• **Vorliegender Text**
Der permanente Büchertausch hat im April mit dem Kulturprojekt „made in…“ seinen Auftakt genommen. Seither gilt, wozu ein kleines Merkblatt einlädt: „Für jedes von Ihnen ins Regal gestellte, gut erhaltene Buch dürfen Sie ein anderes mitnehmen. Bücher bewegen eben! Viel Freude beim Bücherlesen wünscht Ihre Stadtbibliothek Schwabach.“

Nun tritt, es ist Samstagmittag, eine ältere Dame von links an das Tauschmich-Möbel heran. Sie nimmt einen grünen Band heraus. Sie erzählt, wie sie als Kind einmal sehr krank gewesen ist und darüber das Lesen als Zeitvertreib entdeckt hat. Nachschub kauft sie gern auf dem Trempelmarkt. „Und wenn ich hier hereinkomme, hab ich immer ein Buch in der Tasche.“ Könnte ja sein, im Regal findet sich etwas Tauschenswertes.

Gespeicherte Dateneinträge
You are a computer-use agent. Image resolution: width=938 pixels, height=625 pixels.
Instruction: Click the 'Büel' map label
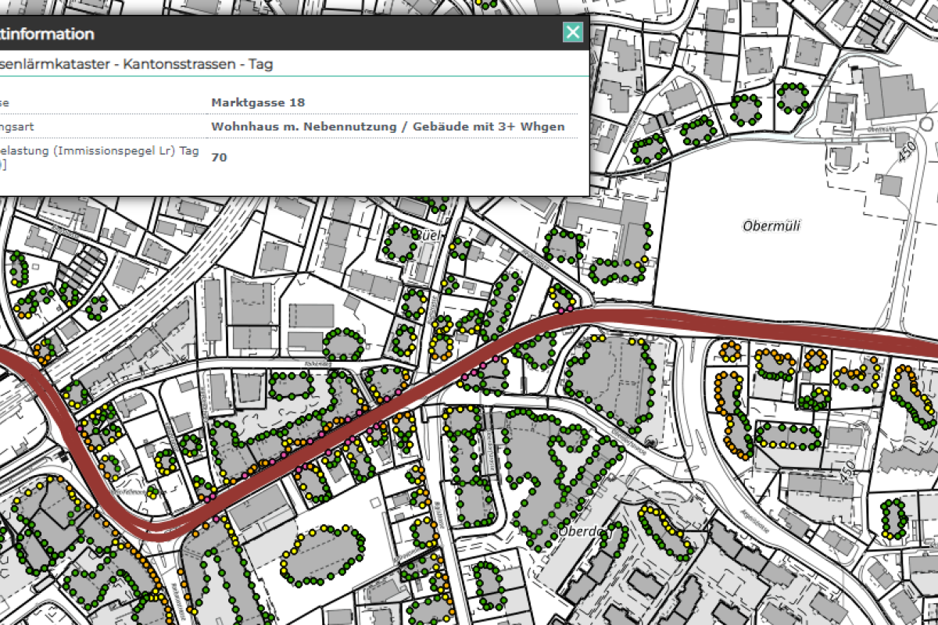point(431,235)
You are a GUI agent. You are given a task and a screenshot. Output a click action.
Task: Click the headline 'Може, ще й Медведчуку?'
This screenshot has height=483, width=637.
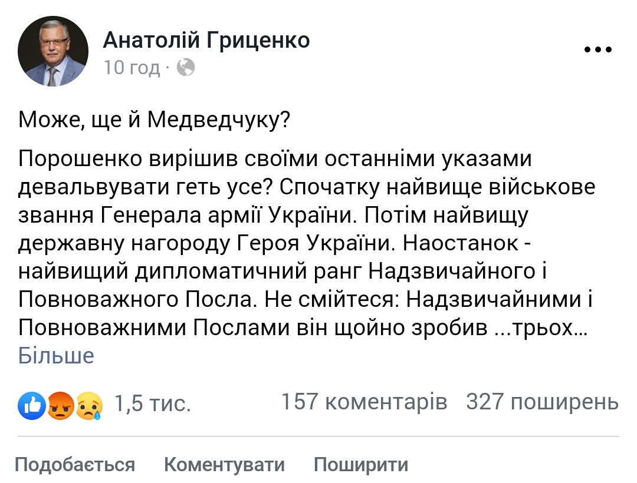(155, 120)
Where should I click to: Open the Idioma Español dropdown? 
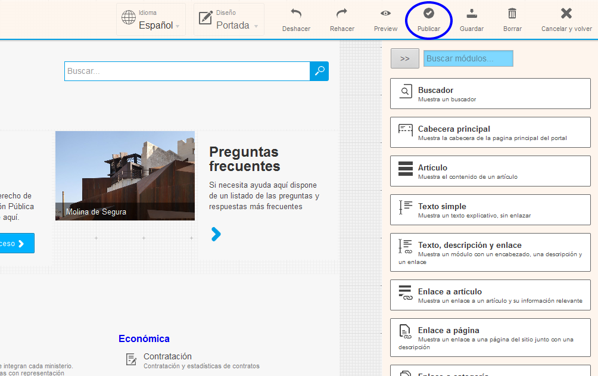click(151, 20)
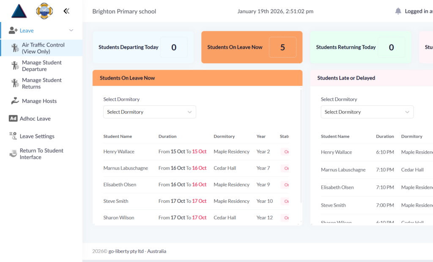Click the Adhoc Leave 'Ad' icon
This screenshot has height=262, width=433.
13,119
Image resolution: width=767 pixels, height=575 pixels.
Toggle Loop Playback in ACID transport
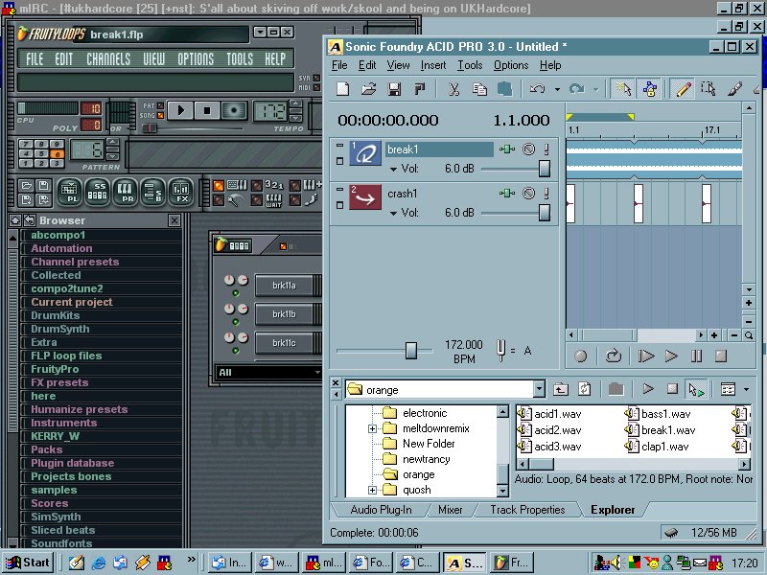(x=612, y=356)
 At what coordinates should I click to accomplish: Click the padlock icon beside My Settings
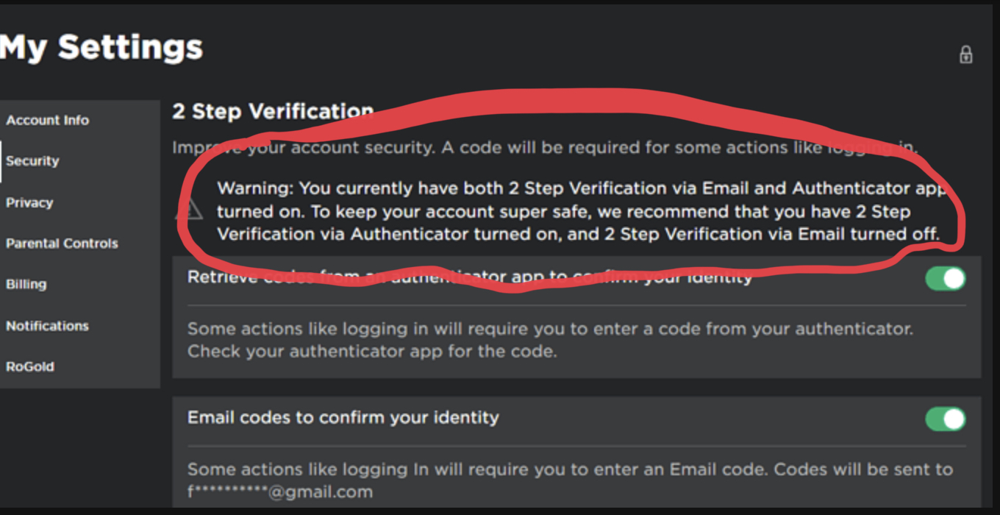click(x=965, y=54)
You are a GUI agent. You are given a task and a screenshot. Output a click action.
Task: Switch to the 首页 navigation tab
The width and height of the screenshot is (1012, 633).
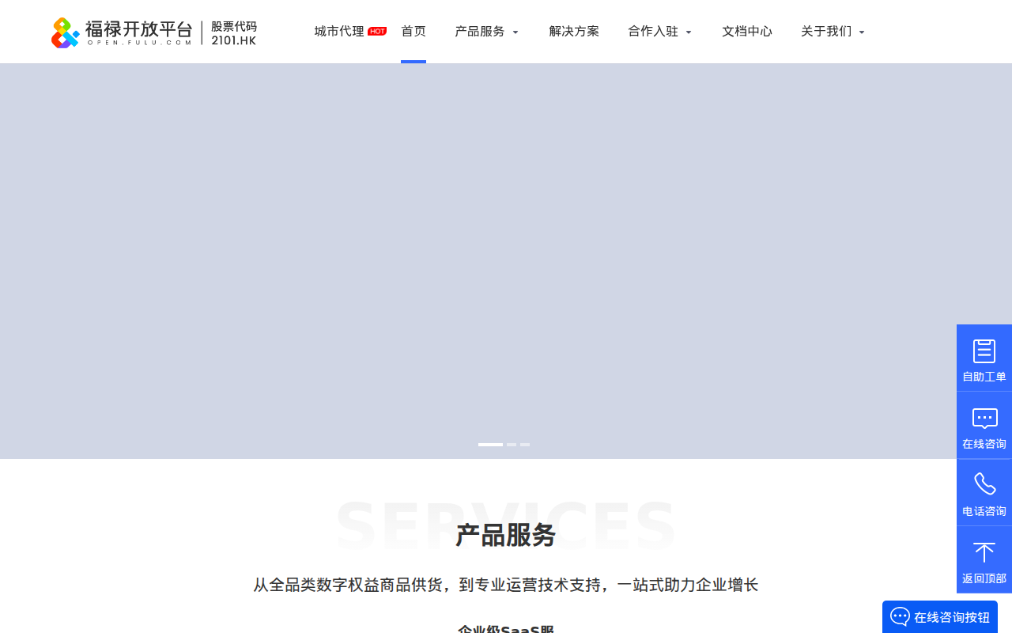pyautogui.click(x=413, y=32)
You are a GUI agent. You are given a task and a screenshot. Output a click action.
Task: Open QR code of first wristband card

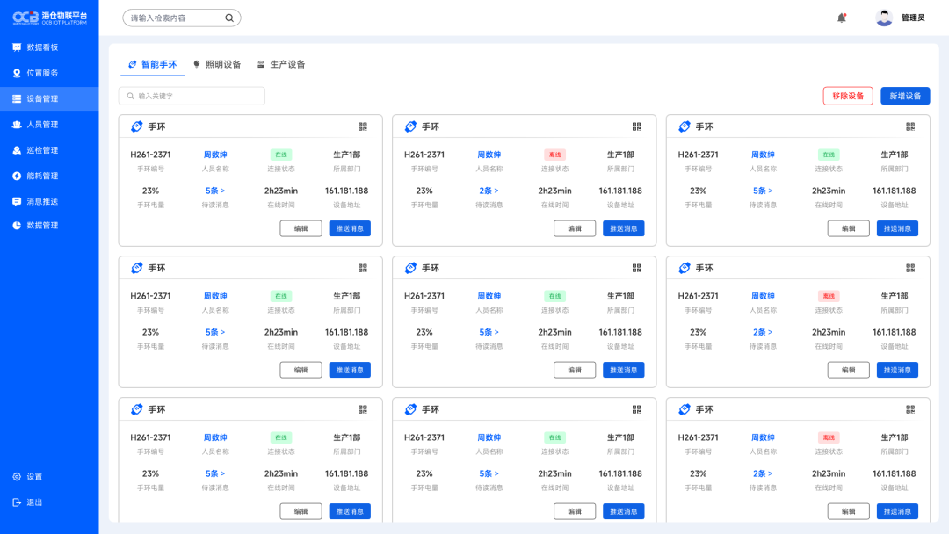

• **Was zu tun ist**
Führe den Text über den Büchertausch der Stadtbibliothek Schwabach im selben Ton weiter, beginnend nach seinem letzten Satz.

• **Lösung der Aufgabe**
Heute entdeckt sie da die üblichen Verdächtigen, die bei keinem Trödel fehlen: Konsalik, Simmel, Willi Heinrich und so weiter. Gebundenes Leinen, teils im papierenen Schutzumschlag, steht neben hochglänzendem Paperback. Großformatige Bildbände wechseln sich ab mit handlichen Taschenbüchern. Neben dem „Lexikon der Parapsychologie“ duckt sich ein vergilbter „Maigret“-Krimi. Marylin Monroes Gesichtszüge zieren die Front eines alten Romans („Verpfändetes Leben“ von Vicki Baum). Auch literarische Schwergewichte behaupten ihren Platz: Günter Grass’ „Hundejahre“, Moliéres „Komödien“, Doris Lessings „Afrikanische Tragödie“, ein echter Hemingway.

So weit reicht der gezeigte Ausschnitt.